Há quem considere errado, no caso brasileiro, que a pensão do marido, em caso de morte, seja transferida para a esposa. Certamente nesse tipo de lógica não se incluem as jornadas duplas ou triplas, as disparidades salariais e a falta de oportunidades e direitos, dentro e fora de casa, que culminam, ao fim da vida útil, em pensões menores para as mulheres. Seguramente, nesse tipo de lógica negacionista, o trabalho invisível, ou melhor, não visto e não reconhecido socialmente, pese na defesa e nas decisões parlamentares cuja maioria é representada por homens. 

Os jogos olímpicos têm regras rígidas que impedem manifestações políticas. E tais regras são definidas por estruturas corporativas que tratam, dentro de uma lógica de poder econômico, interesses para além dos espetáculos corpóreos de seus atletas integrantes. As manifestações prévias à abertura deste ano podem ser sinais de que as donas de seus corpos não querem mais seguir caladas. 
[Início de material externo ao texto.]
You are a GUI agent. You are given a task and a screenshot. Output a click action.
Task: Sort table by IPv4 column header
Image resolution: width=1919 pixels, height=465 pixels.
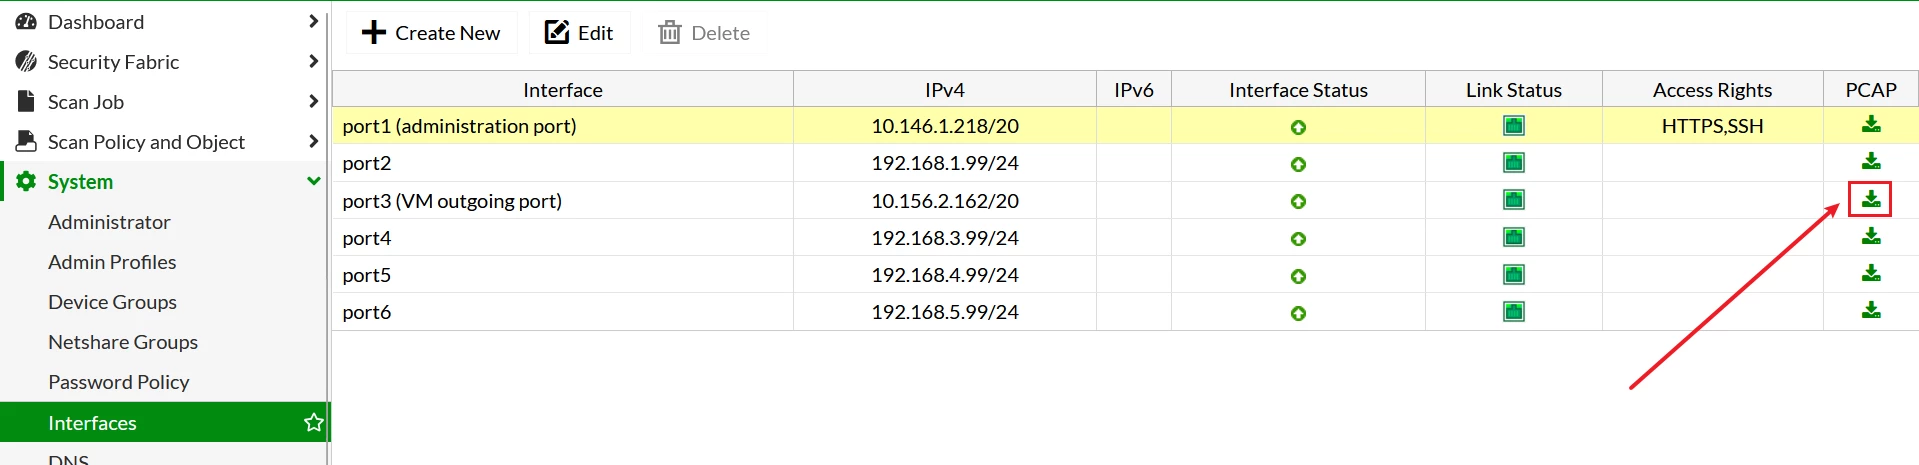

Desejo que se manifestem, atletas do sexo masculino e feminino, e que caminhem juntos em busca de uma civilização humanitária que prime pela igualdade. Até o momento, cabe exclusivamente às mulheres o ônus da maternidade conjugada à vida profissional, como se o papel provedor, tão edificado pelos homens, também não lhes fosse atribuição diária.